---------- Passage provided

When adding liability to your homeowner, auto, and property policies, you could be forgiven for cringing at the total cost, which can be tens of thousands of dollars. But there are ways to keep costs down without cutting back on your coverage. David Moore, owner of Moore Holdings, a New York City-based holding company that owns six businesses, has developed a system for negotiating rates on any kind of business or personal insurance. First, he says, understand that a single broker looking for proposals from a dozen different insurance companies is not truly generating competitive bids. Why? That broker typically has good relationships with one or two companies and the other insurance companies know that they have little chance of earning that broker's--and your--business. As a result, they won't put in the time to give you a serious quote. Bill Montgomery, owner of Insurance Works, an insurance agency in Dayton, Ohio, confirms Moore's view. "Agents typically get the best quotes from the insurance companies they work with all the time," he says. Additionally, no matter how much you love your broker, he or she works on commission and has a strong incentive to keep your premiums high. Brokers generally take 10 to 12 percent of the premiums you pay every year, according to the Insurance Information Institute.
So Moore suggests dividing up the playing field. A few months before your insurance is set to renew, tell your broker you're going to shop for insurance. In writing, give him permission to speak to two or three specific insurance companies and no others. Take a similar request, in writing, to one or two other brokers. By having each broker get proposals from two or three different insurance companies, you're inviting competition between the insurance companies and between the brokers. "A new broker has an incentive to look at your current insurance coverage with a critical eye, and he or she is very happy to point out gaps in insurance," Moore says. Using his system to shop for insurance last year, Moore saved 30 percent on a package of auto, home, personal property, and general liability policies. Now he pays $22,500, down from about $32,000 two years ago.

--------------------
---------- Given entries

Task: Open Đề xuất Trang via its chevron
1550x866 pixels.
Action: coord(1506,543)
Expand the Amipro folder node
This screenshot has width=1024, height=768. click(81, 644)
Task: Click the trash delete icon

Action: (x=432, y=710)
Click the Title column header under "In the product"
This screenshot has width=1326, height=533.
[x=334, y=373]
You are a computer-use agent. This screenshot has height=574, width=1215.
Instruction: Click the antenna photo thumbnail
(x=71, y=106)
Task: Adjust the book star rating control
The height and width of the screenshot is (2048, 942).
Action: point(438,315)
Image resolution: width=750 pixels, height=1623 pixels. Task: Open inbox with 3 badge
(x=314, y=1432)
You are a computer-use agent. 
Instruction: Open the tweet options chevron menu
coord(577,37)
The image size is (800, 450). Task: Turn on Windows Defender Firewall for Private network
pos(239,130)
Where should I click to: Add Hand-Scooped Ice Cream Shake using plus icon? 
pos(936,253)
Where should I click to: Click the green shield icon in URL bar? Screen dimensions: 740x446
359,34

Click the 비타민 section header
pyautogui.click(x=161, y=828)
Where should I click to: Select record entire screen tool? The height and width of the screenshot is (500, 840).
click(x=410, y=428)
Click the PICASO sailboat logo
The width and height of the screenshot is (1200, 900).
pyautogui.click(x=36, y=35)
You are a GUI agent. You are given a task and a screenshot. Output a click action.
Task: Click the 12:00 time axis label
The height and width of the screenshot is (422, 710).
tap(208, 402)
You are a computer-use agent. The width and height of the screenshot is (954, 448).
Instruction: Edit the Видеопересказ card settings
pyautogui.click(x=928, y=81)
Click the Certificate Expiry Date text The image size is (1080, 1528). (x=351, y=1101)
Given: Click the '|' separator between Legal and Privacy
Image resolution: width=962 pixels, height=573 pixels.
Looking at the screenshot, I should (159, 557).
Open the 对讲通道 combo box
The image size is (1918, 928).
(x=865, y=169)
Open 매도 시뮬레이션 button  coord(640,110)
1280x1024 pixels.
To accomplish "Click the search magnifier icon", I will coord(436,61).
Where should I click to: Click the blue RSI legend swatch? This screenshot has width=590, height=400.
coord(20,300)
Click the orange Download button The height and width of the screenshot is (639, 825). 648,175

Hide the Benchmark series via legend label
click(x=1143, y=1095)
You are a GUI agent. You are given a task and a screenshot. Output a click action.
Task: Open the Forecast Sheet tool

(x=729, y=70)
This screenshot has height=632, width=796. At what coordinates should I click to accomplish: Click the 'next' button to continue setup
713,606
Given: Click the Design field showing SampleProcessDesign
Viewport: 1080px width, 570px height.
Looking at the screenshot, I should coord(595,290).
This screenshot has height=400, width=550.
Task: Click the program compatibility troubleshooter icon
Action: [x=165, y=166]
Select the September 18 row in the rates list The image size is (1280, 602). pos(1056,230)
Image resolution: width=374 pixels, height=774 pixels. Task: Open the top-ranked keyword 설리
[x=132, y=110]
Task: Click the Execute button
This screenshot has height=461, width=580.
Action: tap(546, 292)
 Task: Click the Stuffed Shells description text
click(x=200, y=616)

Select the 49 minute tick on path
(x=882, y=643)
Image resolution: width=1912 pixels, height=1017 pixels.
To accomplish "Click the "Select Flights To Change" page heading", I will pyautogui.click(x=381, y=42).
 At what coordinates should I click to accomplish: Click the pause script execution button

--------------------

What this exercise asks:
a) Repeat the insurance passage from "So Moore suggests" to "two years ago.", swapping "30 percent" for "nearly a third".
b) Carry on the insurance passage from the point where it stops.
The listing is separate material, unrelated to the insurance passage.

Task results:
a)
So Moore suggests dividing up the playing field. A few months before your insurance is set to renew, tell your broker you're going to shop for insurance. In writing, give him permission to speak to two or three specific insurance companies and no others. Take a similar request, in writing, to one or two other brokers. By having each broker get proposals from two or three different insurance companies, you're inviting competition between the insurance companies and between the brokers. "A new broker has an incentive to look at your current insurance coverage with a critical eye, and he or she is very happy to point out gaps in insurance," Moore says. Using his system to shop for insurance last year, Moore saved nearly a third on a package of auto, home, personal property, and general liability policies. Now he pays $22,500, down from about $32,000 two years ago.

b)
You can also boost your coverage without causing premiums to skyrocket by increasing the deductibles on all your insurance policies. Then, use the money you save on premiums to increase your coverage, say from $1 million to $3 million, suggests Stuart E. Lucas, author of Wealth: Grow It, Protect It, Spend It, and Share It. This is particularly sensible for property and auto insurance, Lucas says. Say you get a ding in your car. "The cost of that repair--a few hundred bucks--is not going to destabilize your asset base," he says. "If you're healthy and responsible, you're an ideal candidate to self-insure for noncatastrophic events."
That strategy makes sense for Sikorski. After selling his business, he increased the annual deductibles on both of his $2 million homes to $5,000 each, which saved him 12.5 percent on premiums. He boosted his auto deductibles to $1,000, which cut his premiums by 5 percent--no small sum considering he insures two Hummers and a Porsche. "I'm assuming a much higher risk than I did back then, because then I didn't have any extra money if something went wrong," he says. "But why pay those extra premiums?"